[[ Text block, beginning ]]

Brain language processing doesn’t shut down entirely under general anesthesia, researchers at Baylor College of Medicine have found. Their study, published in Nature, reveals that the hippocampus in patients under deep anesthesia still detects speech structure and anticipates the next word. This challenges existing ideas about the boundary between conscious and unconscious information processing.
The experiment took place during temporal lobe surgeries on seven patients undergoing anterior temporal lobectomy under propofol anesthesia. Neurosurgeon Samir Sheth’s team recorded signals from hundreds of single neurons in the hippocampus using Neuropixels probes-a first for human hippocampal recordings under general anesthesia.
Initially, patients heard repetitive tones with occasional rare pitch deviations. Hippocampal neurons consistently responded to these ”anomalies,” with sensitivity increasing over roughly 10 minutes. This pattern mirrored results from a recurrent neural network model. Notably, some of this processing may occur in local neural circuits without conscious attention.
Next, patients listened to short stories while anesthetized. The hippocampus didn’t just respond to sounds-it distinguished grammatical categories like nouns, verbs, and adjectives, and generated probabilistic predictions of upcoming words. Under anesthesia, the brain continued building a dynamic model of speech rather than passively hearing it.
This supports the predictive coding framework usually linked to wakefulness and attention. Previous EEG studies hinted at similar effects during sleep, but that method can’t capture single-neuron activity. Neuropixels probes provide much higher resolution, and they’re rapidly gaining traction in clinical research on epilepsy and speech. According to Grand View Research, the neurointerface market could exceed $6 billion by 2030.

[[ Text block, end ]]
[[ Extracted entries, beginning ]]

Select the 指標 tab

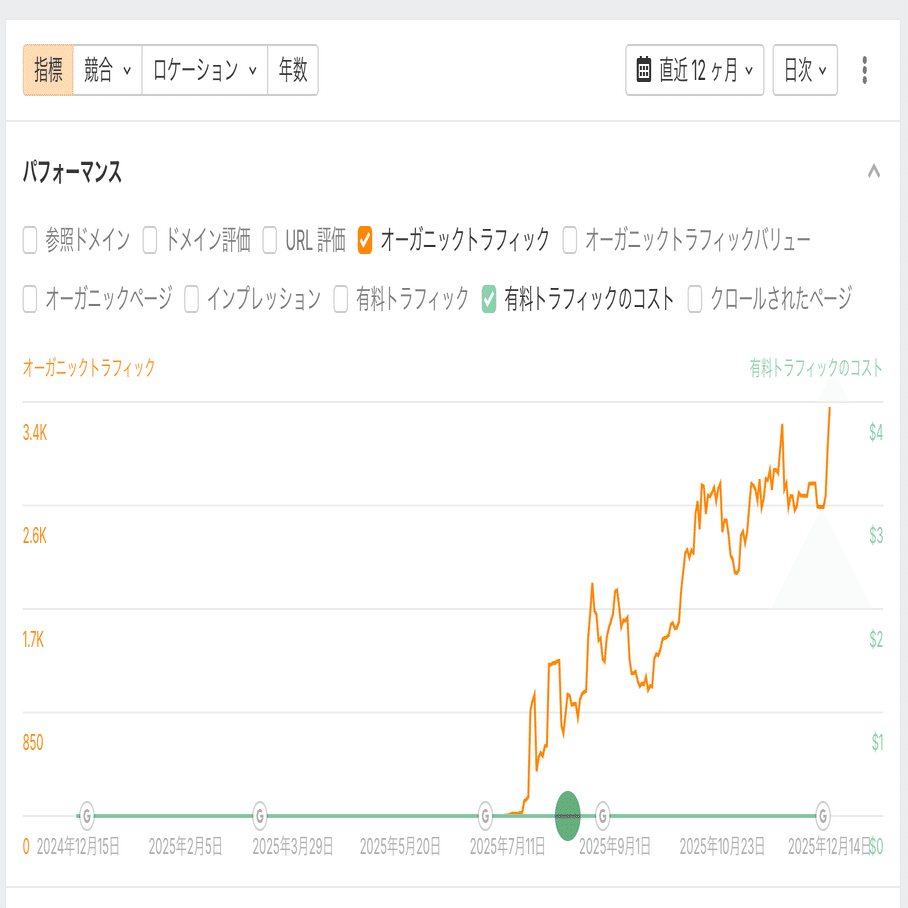(48, 70)
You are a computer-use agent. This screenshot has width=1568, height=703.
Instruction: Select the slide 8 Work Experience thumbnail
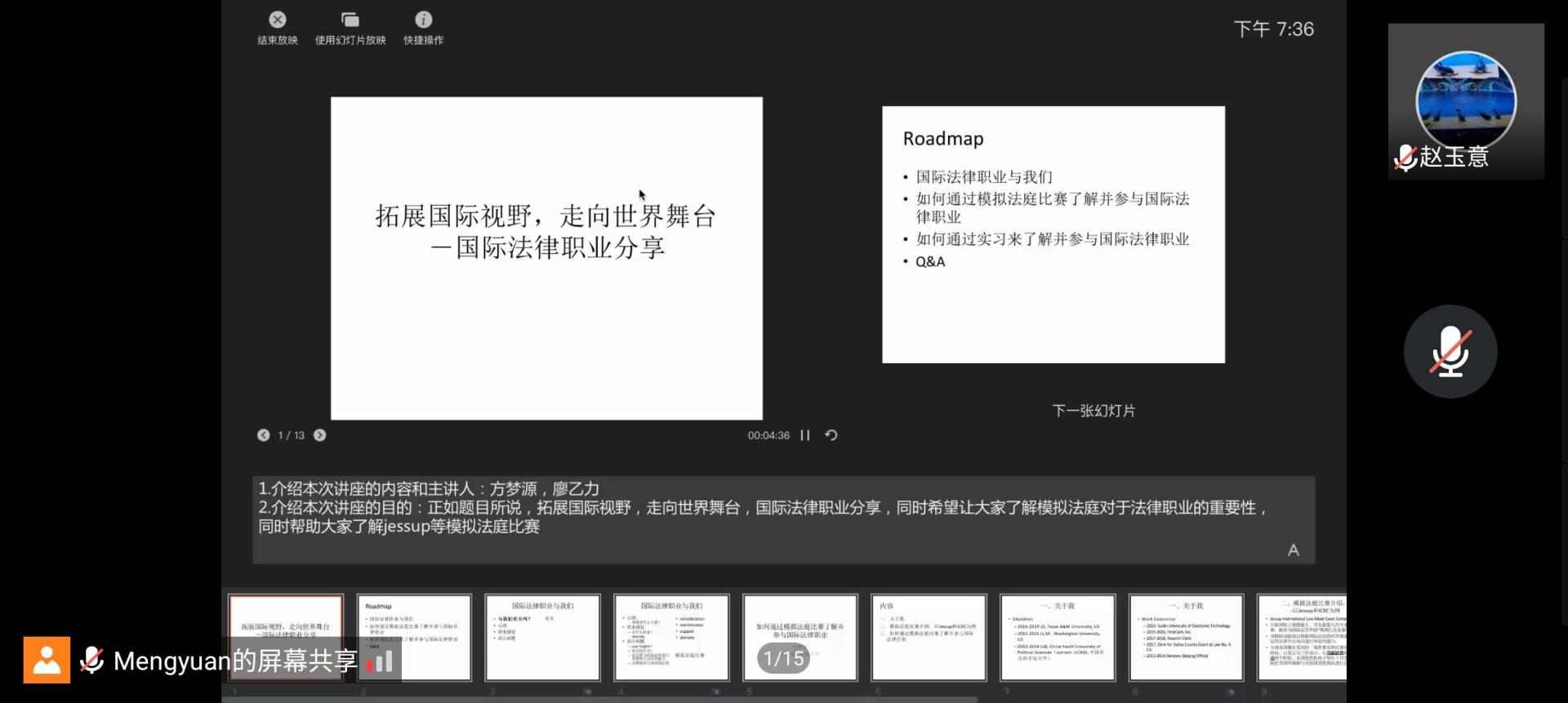coord(1186,637)
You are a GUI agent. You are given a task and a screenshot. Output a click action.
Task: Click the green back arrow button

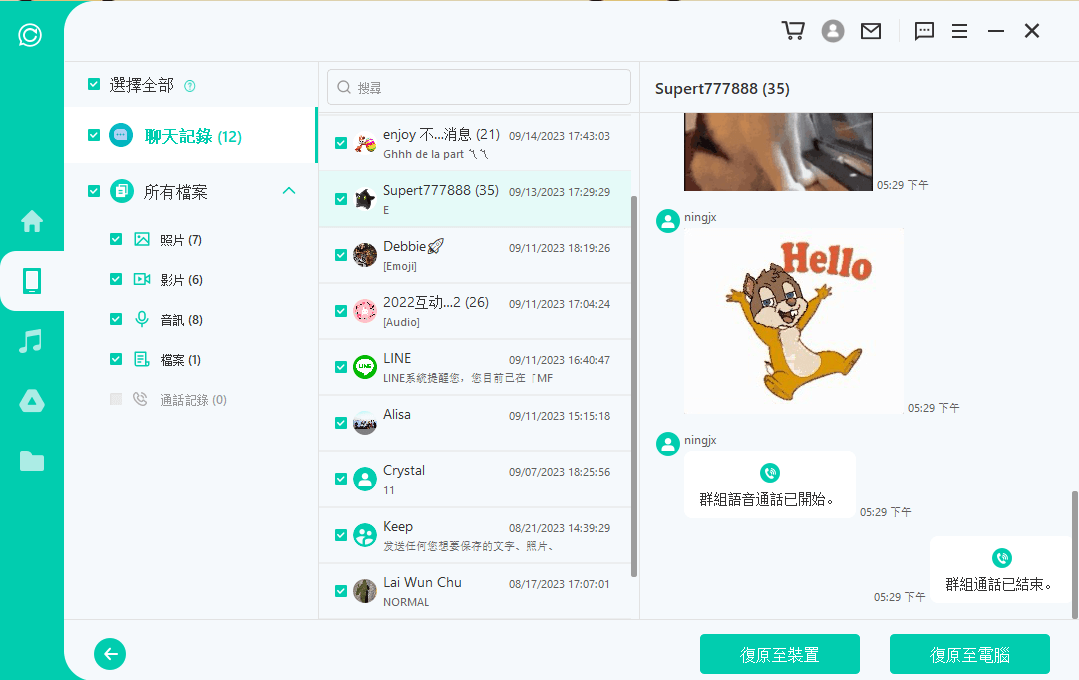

[[ Extracted entries, end ]]

Exercise requirements
A. According to the article on brain language processing under anesthesia, what kind of probes did the team use to record hippocampal neurons?
B. How would you sum up the article on brain language processing under anesthesia in two sentences?
C. Proceed with the article on brain language processing under anesthesia, picking up after its final sentence.

Outputs in order
A. Neuropixels probes.

B. Researchers at Baylor College of Medicine found that the hippocampus of patients under general anesthesia still detects speech structure and anticipates the next word, which challenges ideas about the boundary between conscious and unconscious processing. Using Neuropixels probes to record single neurons during surgeries on seven patients, the team saw responses to rare pitch deviations and found that during short stories the hippocampus distinguished grammatical categories and predicted upcoming words.

C.
The authors suggest these signals might one day power speech neuroprosthetics for stroke or brain injury patients.
Hippocampus activity under propofol anesthesia
The study focused on hippocampal activity in seven patients under deep propofol anesthesia during anterior temporal lobectomy. Recordings revealed that even in this unconscious state, hippocampal neurons recognized patterns in speech and predicted upcoming words, demonstrating ongoing language processing at the single-neuron level.
Neuropixels probes enable unprecedented neuron recordings
Using Neuropixels probes, the researchers recorded from hundreds of individual hippocampal neurons-a breakthrough in human anesthesia studies. These probes offer far greater resolution than EEG, allowing detailed insights into neural processing under anesthesia and expanding potential clinical applications.
Potential for speech neuroprosthetics and future research directions
The findings open pathways for developing speech neuroprosthetics to assist stroke or brain injury patients by leveraging predictive neural signals. However, the study’s limitations include focusing solely on the hippocampus under propofol anesthesia, so further research must investigate whether similar predictive coding occurs across other anesthesia types, during sleep, or involving additional brain regions.